The very definition of disability includes a physical or mental condition that limits a person’s movements, senses, or activities. It may also be considered a disadvantage – especially one imposed or recognised by the law. My own personal lived experience has included (but not been limited to) losses of independence and certainly social disadvantage, particularly having been confined to a hospital environment for extended periods of time. Having eventually been diagnosed as having Type II Bipolar Disorder and severe panic disorder, most aspects of my life have been affected, including personal relationships and a loss of independence.

Bipolar Type II is a mental illness and mood disorder that cycles between high and low. It can manifest as either irritability or euphoria. “Low moods” or depressive symptoms can include thought of suicide. “High moods” or hypomanic periods of the illness can also lead to erratic and unhealthy behaviour. Having experienced all of these symptoms, it seems to me absurd that those who suffer these conditions and others are not deemed “socially disadvantaged” enough in certain government endorsed activities, such as these awards.
Indeed, it is clear that there is considerable disparity between the Federal and Victorian disability laws. Having received the response I did in 2012 regarding the awards criteria being reviewed, I had hoped that two years later, the Victorian Government’s awards would have caught up with their federal counterparts. It’s time for a new era and to end the disability discrimination.

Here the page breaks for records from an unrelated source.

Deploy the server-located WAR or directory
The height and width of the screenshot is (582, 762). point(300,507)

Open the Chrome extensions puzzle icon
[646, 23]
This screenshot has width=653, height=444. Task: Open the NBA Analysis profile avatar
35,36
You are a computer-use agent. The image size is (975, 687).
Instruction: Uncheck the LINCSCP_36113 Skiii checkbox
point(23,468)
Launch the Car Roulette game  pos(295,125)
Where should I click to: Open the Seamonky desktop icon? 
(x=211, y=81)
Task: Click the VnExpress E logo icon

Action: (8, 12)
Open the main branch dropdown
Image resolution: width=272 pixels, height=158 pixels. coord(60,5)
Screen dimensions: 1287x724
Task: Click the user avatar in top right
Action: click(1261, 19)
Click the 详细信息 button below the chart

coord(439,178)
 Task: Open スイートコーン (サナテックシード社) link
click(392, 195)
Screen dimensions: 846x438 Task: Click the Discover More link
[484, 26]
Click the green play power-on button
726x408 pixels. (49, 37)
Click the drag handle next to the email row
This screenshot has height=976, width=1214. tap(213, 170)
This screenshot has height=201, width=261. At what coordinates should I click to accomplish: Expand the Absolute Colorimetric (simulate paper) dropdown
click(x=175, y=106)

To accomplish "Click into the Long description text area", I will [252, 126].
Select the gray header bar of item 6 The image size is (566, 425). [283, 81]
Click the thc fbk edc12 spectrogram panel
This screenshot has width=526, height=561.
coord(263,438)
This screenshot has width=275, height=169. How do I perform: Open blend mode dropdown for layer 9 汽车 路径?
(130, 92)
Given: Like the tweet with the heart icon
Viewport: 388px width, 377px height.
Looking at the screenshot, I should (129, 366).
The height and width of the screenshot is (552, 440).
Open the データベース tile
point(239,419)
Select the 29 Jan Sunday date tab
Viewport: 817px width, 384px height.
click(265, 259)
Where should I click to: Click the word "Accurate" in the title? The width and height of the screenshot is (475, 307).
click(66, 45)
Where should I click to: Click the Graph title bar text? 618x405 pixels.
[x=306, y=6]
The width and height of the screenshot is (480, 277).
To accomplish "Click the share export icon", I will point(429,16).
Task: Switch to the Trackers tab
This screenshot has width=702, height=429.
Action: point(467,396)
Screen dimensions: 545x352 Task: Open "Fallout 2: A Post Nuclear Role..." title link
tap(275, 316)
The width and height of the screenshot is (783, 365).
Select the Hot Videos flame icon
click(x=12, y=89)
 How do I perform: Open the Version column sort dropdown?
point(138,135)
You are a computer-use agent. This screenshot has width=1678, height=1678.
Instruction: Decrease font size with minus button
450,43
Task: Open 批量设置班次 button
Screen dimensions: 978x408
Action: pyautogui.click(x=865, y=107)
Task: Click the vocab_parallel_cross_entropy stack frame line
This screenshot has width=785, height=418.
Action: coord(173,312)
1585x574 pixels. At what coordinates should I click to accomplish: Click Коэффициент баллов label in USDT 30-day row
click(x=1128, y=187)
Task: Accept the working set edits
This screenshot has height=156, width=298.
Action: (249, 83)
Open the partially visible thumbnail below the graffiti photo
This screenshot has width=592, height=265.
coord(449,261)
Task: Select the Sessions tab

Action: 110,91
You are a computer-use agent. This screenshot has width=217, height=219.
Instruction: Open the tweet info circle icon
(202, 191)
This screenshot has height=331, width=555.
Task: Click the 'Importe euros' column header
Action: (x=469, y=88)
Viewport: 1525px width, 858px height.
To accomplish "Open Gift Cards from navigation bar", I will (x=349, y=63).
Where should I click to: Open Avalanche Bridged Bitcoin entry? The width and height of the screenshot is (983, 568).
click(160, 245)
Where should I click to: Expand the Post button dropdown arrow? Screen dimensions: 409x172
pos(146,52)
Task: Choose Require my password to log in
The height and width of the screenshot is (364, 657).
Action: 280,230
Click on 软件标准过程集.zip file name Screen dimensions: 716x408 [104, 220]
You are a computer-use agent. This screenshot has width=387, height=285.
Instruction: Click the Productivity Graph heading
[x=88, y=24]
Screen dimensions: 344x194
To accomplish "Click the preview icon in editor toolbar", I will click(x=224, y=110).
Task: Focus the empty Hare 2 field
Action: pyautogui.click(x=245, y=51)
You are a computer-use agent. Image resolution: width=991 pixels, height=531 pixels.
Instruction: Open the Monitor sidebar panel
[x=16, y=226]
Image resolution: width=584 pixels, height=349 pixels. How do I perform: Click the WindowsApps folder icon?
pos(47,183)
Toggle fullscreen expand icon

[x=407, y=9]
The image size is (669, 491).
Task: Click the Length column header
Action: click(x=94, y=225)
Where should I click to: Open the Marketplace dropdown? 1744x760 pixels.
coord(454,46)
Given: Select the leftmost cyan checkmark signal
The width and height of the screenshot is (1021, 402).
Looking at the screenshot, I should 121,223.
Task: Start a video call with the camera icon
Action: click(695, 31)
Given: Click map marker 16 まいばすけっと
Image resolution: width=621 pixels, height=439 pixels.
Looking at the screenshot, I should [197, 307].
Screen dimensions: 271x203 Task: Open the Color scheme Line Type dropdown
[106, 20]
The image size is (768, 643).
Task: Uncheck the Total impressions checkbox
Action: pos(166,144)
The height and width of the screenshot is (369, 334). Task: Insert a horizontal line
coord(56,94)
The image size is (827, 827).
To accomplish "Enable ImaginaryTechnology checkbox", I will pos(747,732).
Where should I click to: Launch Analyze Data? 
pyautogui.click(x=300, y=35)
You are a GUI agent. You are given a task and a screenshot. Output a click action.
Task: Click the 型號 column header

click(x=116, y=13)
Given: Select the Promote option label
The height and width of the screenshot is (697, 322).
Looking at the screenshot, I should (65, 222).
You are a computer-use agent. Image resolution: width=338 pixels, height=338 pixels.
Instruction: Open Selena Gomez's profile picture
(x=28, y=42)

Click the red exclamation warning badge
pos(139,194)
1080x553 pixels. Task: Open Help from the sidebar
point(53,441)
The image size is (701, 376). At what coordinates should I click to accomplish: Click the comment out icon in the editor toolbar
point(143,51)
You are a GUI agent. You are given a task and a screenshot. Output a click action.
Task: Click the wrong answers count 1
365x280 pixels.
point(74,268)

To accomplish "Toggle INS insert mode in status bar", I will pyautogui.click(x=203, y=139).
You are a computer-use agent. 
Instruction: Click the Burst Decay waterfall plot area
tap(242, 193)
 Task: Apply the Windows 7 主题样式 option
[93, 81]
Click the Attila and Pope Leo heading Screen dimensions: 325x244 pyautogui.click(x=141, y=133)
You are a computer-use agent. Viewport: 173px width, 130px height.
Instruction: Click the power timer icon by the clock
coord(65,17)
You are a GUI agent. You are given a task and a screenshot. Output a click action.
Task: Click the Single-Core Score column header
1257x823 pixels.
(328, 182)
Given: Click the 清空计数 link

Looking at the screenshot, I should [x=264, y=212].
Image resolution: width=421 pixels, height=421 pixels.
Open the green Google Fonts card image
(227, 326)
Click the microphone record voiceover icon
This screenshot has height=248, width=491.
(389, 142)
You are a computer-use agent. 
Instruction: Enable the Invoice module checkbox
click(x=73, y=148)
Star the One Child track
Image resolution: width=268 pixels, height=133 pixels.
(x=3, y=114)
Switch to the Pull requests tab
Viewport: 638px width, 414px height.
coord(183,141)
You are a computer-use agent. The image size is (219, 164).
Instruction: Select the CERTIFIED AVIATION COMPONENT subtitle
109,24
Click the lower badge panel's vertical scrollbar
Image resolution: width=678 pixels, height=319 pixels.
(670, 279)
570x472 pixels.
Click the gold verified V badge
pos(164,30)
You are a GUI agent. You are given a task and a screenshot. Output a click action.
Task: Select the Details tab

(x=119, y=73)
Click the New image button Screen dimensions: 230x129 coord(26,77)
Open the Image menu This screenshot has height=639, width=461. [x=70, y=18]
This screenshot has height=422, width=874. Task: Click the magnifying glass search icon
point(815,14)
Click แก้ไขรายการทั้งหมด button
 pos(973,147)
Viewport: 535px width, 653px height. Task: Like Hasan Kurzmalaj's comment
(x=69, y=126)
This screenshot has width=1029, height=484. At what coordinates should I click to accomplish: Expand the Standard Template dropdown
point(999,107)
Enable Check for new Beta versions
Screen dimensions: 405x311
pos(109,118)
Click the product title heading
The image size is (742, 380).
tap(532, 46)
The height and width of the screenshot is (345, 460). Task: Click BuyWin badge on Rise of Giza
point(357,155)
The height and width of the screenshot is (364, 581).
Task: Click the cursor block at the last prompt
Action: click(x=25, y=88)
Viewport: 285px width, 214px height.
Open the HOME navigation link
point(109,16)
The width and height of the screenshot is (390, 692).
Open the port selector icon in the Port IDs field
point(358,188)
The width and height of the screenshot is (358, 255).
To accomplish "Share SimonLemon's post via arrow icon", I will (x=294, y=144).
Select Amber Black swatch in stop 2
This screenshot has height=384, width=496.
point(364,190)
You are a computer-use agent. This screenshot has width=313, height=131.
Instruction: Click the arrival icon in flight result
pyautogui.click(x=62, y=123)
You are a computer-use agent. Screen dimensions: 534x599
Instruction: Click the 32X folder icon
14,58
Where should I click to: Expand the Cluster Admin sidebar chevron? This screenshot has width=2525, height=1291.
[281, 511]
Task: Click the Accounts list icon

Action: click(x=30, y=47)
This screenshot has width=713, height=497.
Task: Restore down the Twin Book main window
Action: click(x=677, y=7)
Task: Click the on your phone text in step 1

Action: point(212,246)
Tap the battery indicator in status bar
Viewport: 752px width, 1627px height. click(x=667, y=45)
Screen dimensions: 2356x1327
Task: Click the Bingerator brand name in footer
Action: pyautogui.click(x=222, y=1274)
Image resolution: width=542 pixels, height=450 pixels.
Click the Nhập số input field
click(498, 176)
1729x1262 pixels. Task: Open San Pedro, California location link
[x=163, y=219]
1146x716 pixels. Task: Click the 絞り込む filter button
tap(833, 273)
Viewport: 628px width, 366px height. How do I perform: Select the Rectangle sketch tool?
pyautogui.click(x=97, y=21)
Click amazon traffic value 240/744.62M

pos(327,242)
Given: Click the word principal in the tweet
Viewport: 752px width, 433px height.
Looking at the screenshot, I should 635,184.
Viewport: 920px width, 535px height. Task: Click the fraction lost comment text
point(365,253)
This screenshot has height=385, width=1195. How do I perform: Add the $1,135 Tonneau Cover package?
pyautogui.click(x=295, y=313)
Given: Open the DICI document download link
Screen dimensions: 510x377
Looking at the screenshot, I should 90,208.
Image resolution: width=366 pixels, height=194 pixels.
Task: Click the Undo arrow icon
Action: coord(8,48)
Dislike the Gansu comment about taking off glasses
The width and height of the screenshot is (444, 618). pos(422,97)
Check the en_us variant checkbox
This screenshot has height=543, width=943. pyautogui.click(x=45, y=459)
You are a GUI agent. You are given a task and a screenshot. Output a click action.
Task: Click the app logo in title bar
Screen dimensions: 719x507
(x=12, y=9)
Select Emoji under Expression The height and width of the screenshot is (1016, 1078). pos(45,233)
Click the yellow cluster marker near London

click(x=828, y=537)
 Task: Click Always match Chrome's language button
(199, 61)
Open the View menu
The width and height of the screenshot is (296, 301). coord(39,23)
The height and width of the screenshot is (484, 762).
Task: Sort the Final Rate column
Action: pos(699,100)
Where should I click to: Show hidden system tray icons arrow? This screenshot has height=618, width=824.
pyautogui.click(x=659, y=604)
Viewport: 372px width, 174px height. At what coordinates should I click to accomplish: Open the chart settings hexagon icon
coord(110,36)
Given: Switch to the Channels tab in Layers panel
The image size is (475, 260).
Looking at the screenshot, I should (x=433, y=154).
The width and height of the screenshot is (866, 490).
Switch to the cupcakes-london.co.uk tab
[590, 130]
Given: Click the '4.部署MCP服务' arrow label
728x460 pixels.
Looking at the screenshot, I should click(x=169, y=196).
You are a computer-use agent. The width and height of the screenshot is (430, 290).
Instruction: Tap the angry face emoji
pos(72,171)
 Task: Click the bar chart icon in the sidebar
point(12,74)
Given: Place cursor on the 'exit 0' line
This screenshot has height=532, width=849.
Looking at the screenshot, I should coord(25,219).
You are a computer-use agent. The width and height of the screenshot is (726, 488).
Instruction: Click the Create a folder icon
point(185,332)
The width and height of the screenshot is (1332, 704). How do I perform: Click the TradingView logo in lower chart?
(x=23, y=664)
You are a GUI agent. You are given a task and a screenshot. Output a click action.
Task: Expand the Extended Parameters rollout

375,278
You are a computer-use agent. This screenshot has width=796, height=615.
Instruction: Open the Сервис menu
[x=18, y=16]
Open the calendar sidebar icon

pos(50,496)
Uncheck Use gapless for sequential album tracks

Naomi Snell is a Monash University politics and sociology graduate and former editor of Lot’s Wife. A driven mental health activist and former Outreach worker, she is currently writing a book on her lived experience, both in and out of psychiatric care. In her spare time, Naomi created a not-for-profit pet therapy program for the companion animals of those experiencing crisis, which has been successful in receiving two Victorian (DEPI) government grants. In 2013, Naomi was recognised as a national finalist in the International Day of People With Disability (IDPWD) awards.

2 thoughts on “identity crisis: my mental illness is not considered a disability in victoria – but should it be?

  1. Even though only a small amount of people will get access to it, hopefully the NDIS will help break down the silos in VIC and across Australia! It has some progressive ideas about disability.

    Can’t wait for your book to be released!! Sounds great.

  2. Important questions.
    I encountered a similar conundrum when I was recognised as a carer, and eligible for carer payment, for an individual whose disability was not recognised for the disability support pension. Surely the two should bear some relationship to each other? Surely I could not be seen to be caring for someone whose disability prevented them from engaging in the community to the extent that they needed someone else to be fully employed caring for them, without the disability of that person also being recognised?
    In the case of mental illness, presumably some adequately influential medico could argue that a mental illness is a form of neurological disorder so as to meet the Victorian criteria. But why? How does it help anybody to argue disability down to such a narrow definition, when the objective is to provide the support needed to have people more able to get on with life?